Dataset entries:

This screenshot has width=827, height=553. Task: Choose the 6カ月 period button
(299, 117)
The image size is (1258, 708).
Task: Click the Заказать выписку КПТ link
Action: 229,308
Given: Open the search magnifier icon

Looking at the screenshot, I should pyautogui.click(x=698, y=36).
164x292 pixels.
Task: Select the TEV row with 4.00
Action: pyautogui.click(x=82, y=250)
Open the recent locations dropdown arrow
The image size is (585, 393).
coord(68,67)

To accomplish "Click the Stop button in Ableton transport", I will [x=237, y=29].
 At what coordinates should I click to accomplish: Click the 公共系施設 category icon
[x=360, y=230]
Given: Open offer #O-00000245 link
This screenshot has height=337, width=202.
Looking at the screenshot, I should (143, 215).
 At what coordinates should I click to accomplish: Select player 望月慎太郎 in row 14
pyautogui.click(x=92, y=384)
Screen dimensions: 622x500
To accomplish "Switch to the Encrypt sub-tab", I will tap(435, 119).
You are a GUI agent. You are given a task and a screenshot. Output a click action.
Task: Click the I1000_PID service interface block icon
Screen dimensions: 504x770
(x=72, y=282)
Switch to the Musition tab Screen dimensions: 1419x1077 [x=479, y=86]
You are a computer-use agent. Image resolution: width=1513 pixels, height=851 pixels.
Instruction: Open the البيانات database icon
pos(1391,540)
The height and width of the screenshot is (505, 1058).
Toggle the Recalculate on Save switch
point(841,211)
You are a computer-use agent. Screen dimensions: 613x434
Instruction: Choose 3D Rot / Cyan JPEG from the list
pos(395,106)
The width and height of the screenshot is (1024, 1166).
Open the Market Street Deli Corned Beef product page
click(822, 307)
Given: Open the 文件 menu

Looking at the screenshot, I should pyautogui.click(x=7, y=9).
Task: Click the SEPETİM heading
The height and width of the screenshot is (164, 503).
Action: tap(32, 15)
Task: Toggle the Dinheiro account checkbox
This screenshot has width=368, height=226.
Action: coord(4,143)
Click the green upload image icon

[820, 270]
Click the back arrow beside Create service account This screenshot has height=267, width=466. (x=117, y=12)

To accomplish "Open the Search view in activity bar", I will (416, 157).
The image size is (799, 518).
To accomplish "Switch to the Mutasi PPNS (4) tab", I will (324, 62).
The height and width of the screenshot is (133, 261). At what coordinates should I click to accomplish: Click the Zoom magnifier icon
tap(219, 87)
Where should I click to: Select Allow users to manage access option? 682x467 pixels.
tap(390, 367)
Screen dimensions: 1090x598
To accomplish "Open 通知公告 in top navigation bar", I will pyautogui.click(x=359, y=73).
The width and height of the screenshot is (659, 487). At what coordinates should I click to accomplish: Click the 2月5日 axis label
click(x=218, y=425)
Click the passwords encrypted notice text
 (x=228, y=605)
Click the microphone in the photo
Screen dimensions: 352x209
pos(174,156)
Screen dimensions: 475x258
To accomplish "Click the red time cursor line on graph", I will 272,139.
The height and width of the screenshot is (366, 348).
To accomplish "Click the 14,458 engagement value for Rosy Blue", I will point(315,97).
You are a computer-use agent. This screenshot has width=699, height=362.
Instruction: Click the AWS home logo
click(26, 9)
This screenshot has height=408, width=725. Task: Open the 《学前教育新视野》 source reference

• [ABOUT THIS TASK]
Find the word "computer" in the entries, then copy out every line that has it.

• [SOLUTION FOR THIS EXERCISE]
You are a computer-use agent. Image resolution: width=1513 pixels, height=851 pixels.
You are a computer-use agent. Screen dimensions: 613x434
You are a computer-use agent. This screenshot has width=699, height=362.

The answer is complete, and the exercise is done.